Cities Addressing the Loss of Low-Rent Affordable Housing

July 12, 2019 - (5 min read)

As city leaders pointed out last week at the release of NLC’s Housing Task Force report, American cities, towns and villages are experiencing a severe shortage of housing for low-income residents.

According to a new report from Harvard University’s Joint Center for Housing Studies, the supply of low-rent housing units has declined significantly since 2011. In all, approximately 4 million housing units renting for less than $800 monthly have been lost, three-quarters of which vanished between 2014 to 2017. Each year, many of these affordably priced homes become unavailable to low and extremely low-income families due to conversions from rental to ownership units or deterioration, or because expiring subsidies make affordable rentals eligible to be repositioned as market-rate housing.
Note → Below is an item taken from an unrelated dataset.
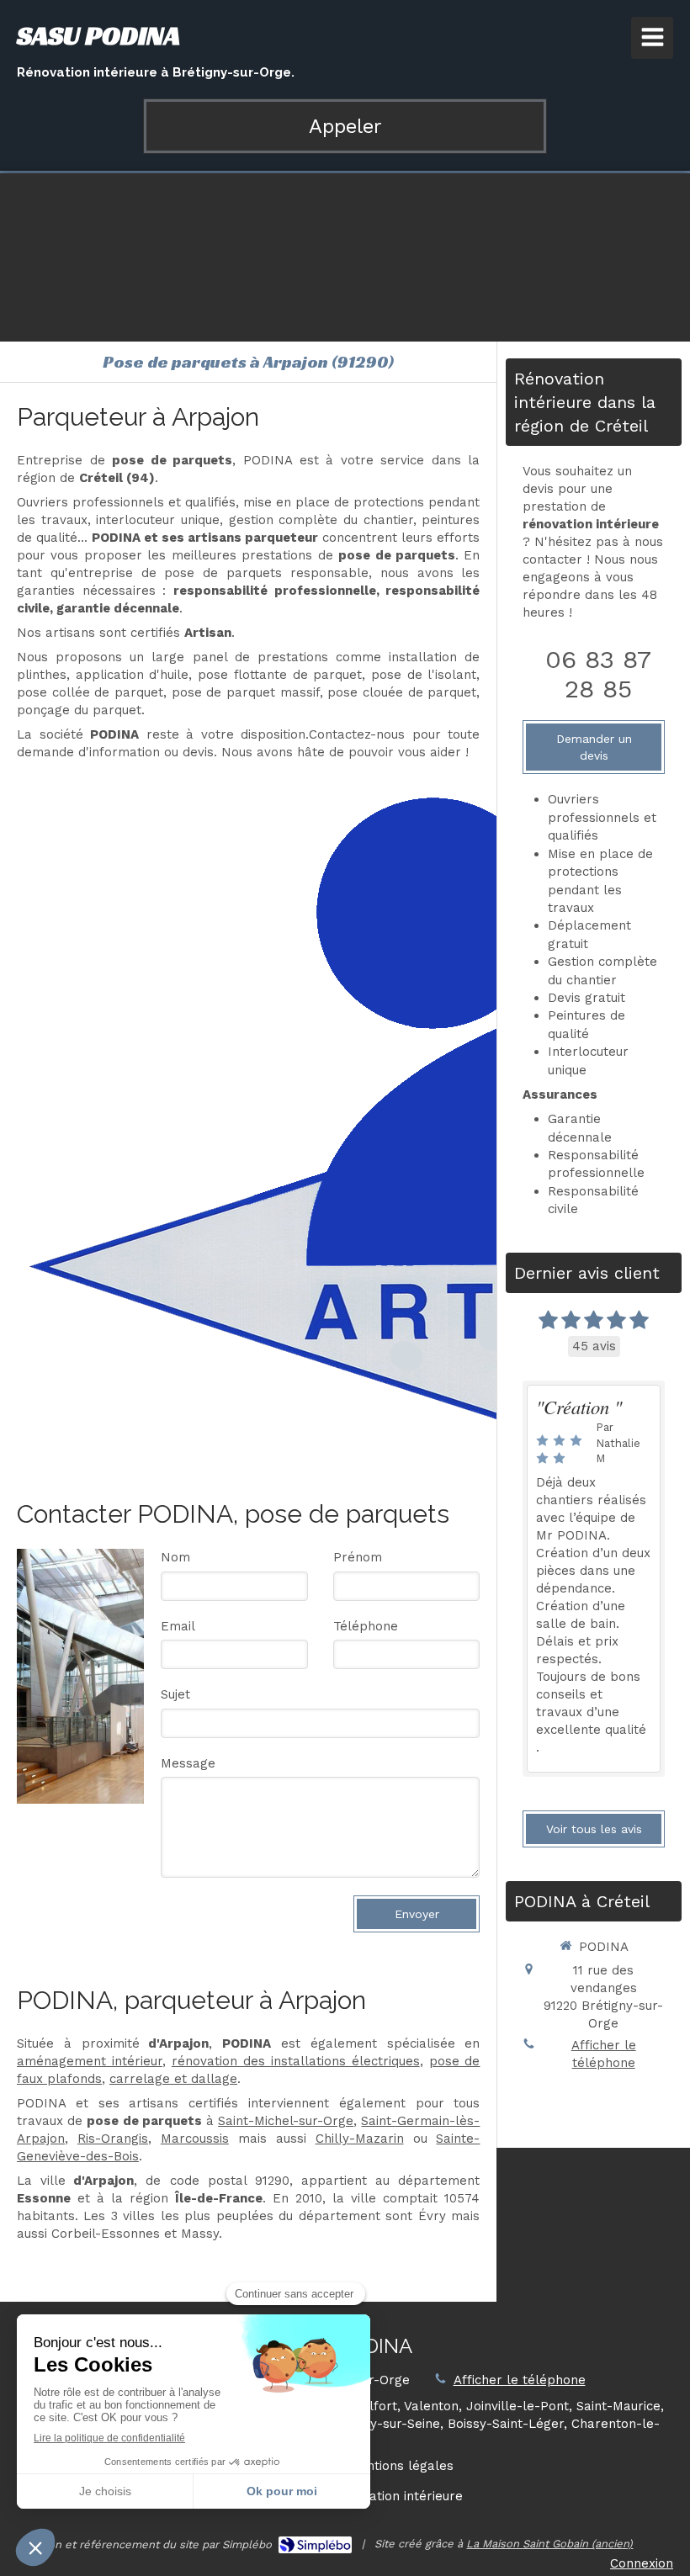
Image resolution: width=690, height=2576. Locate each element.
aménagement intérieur (89, 2061)
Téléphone (365, 1626)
Over the years, tens of thousands of affordable units that were built using federal Low Income Housing Tax Credits (LIHTC) have shed their initial 30-year affordability requirements early, exiting the program through a15-year loophole and becoming unaffordable to many. Complicating matters are the nearly half a million additional LIHTC units expected to convert to market rate use over the next decade, beginning in 2020, as affordability provisions begin to expire for the first 30-year LIHTC properties reaching the end of their affordability requirement.

As city leaders across the nation work aggressively to address the loss of low-rent affordable housing supply, there has been a growing interest in the use of cooperative housing to permanently preserve long-term affordability.

Community land trusts (CLTs), limited equity cooperatives (LECs) and other types of cooperative housing belong to a class of resale restricted owner-occupied housing frameworks referred to as shared equity models. Shared equity models account for a mere 3.7 percent of U.S. housing supply. Central to the shared equity model is a reliance upon the separation of ownership rights, whereby individual homeowners retain tenure over a property’s physical dwellings and a non-profit or governmental entity retains title to the underlying land.

Community Land Trusts

CLTs are typically private non-profit corporations that strategically acquire and develop residential property for the benefit of the community. Since the 1960s, CLTs have been at the forefront of efforts to ensure permanent affordability of homes and help low income families tap into the wealth building potential of homeownership.

When a CLT acquires a residential property, the CLT holds the property’s underlying land rights separate and apart from the housing, which can be single-family or condo units. Individual dwelling units are purchased and owned by low-income qualified buyers using traditional mortgage products, often from CLT-partnered financial institutions, while the underlying land is rented back to homeowners through long-term ground leases. Should homeowners choose to sell their homes, the resale price of the home is set according to a predetermined formula that allows for a modest return on investment to the homeowner but preserves long-term affordability for future residents.

Limited Equity Cooperatives

Conversely, LECs are a cooperative ownership structure in which both the physical dwellings and underlying land are financed, purchased and wholly owned by a co-op corporation. In lieu of ownership interests in the physical real estate, low-income qualified households purchase and own shares of stock in the LEC.

Ownership of LEC shares entitles households to the secure and exclusive use of the dwelling, most often in the form of a 99-year ground lease, as well as a vote in the democratically-run management of the corporation.

Co-op members also pay a monthly fee to cover the operating costs and ongoing maintenance of the property. To preserve long term affordability, LECs incorporate resale provisions into the co-op bylaws and occupancy agreements that allow members to sell their co-op shares at a predetermined, formula-driven price that allows for modest appreciation.

Although shared equity models are more likely to ensure permanent affordability than many other types of programs, CLTs and LECs are not without their limitations. For example, CLTs tend to only be a fit for low-income families that can obtain traditional mortgage financing — a requirement that often excludes many very low-income households. And while LECs tend to offer a deeper level of affordability to very-low income households, traditional banks have demonstrated a hesitancy to lend to LECs. And for some co-ops, a lack of management capacity and experience has led to solvency issues over the long term.

Despite their limitations, shared equity models deserve a thorough consideration from city leaders. Given that the affordability provisions of many locally and federally funded affordability programs eventually lapse, cities could produce a profound public benefit if increased funding was allocated in support of shared equity housing models.

Such investments could lead to a larger supply of permanently affordable housing for generations to come.

Terrah Glenn smallAbout the Author: Terrah W. Glenn is the Senior Associate for Housing within NLC’s Center for City Solutions. In addition to pursuing dual Master’s degrees in the fields of urban and regional planning and landscape architecture, Terrah works on the Center’s full range of research priorities with special emphasis on the areas of affordable housing, urban innovation, sustainability, and economic development.